◆ Fragment:
☆ ☆ ☆ ☆ ☆

COLLEGE VAN BEROEP VOOR HET BEDRIJFSLEVEN

zaaknummers: 20/264, 20/265 en 20/266

uitspraak van de enkelvoudige kamer van 21 september 2021 in de zaak tussen

[naam] , te [plaats] , appellant

en

de minister van Economische Zaken en Klimaat, verweerder

(gemachtigde: mr. M. Wullink).

Procesverloop

Bij drie afzonderlijke besluiten van 23 september 2019 (de primaire besluiten) heeft verweerder drie afzonderlijke aanvragen van appellant om Investeringssubsidie duurzame energie (ISDE) in het kader van de Regeling nationale EZ-subsidies (Regeling) voor zonneboilers afgewezen.
Bij drie afzonderlijke besluiten van 27 januari 2020 (de bestreden besluiten) heeft verweerder de bezwaren van appellant tegen de primaire besluiten ongegrond verklaard.

☆ ☆ ☆ ☆ ☆

◆ Aangeleverd materiaal:
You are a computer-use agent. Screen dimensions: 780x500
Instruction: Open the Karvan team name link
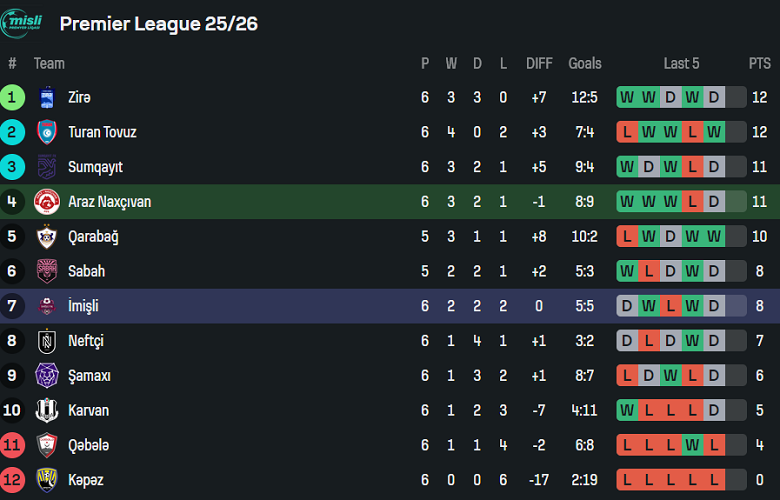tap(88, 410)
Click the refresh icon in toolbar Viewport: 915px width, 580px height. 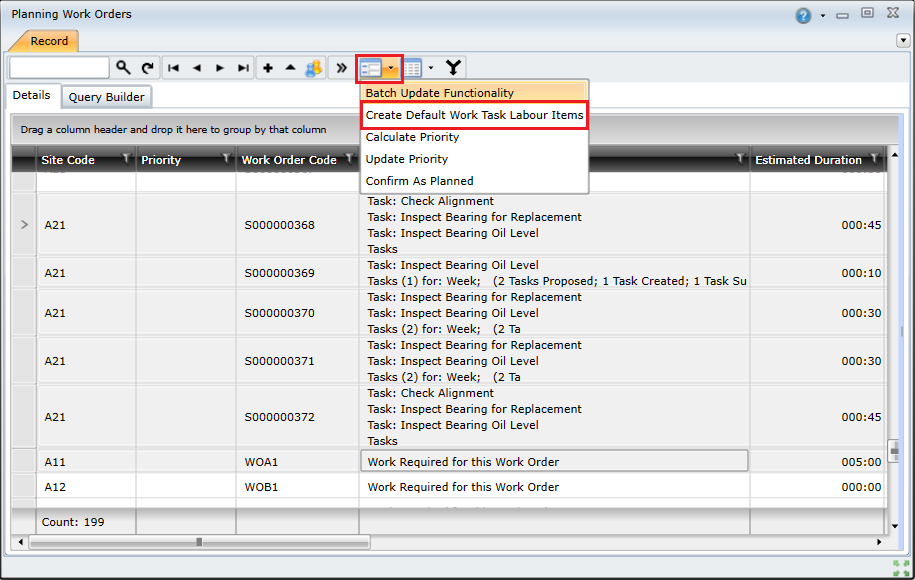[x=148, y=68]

☆ ☆ ☆ ☆ ☆

◆ Opdrachten:
• a. Welke zaaknummers staan er in het fragment? Noem ze allemaal.
• b. Schrijf een deel van het fragment letterlijk over. Begin bij de woorden "uitspraak van de" en stop na "besluiten ongegrond verklaard.".

◆ Antwoorden per opdracht:
• a. 20/264, 20/265 en 20/266

• b.
uitspraak van de enkelvoudige kamer van 21 september 2021 in de zaak tussen

[naam] , te [plaats] , appellant

en

de minister van Economische Zaken en Klimaat, verweerder

(gemachtigde: mr. M. Wullink).

Procesverloop

Bij drie afzonderlijke besluiten van 23 september 2019 (de primaire besluiten) heeft verweerder drie afzonderlijke aanvragen van appellant om Investeringssubsidie duurzame energie (ISDE) in het kader van de Regeling nationale EZ-subsidies (Regeling) voor zonneboilers afgewezen.
Bij drie afzonderlijke besluiten van 27 januari 2020 (de bestreden besluiten) heeft verweerder de bezwaren van appellant tegen de primaire besluiten ongegrond verklaard.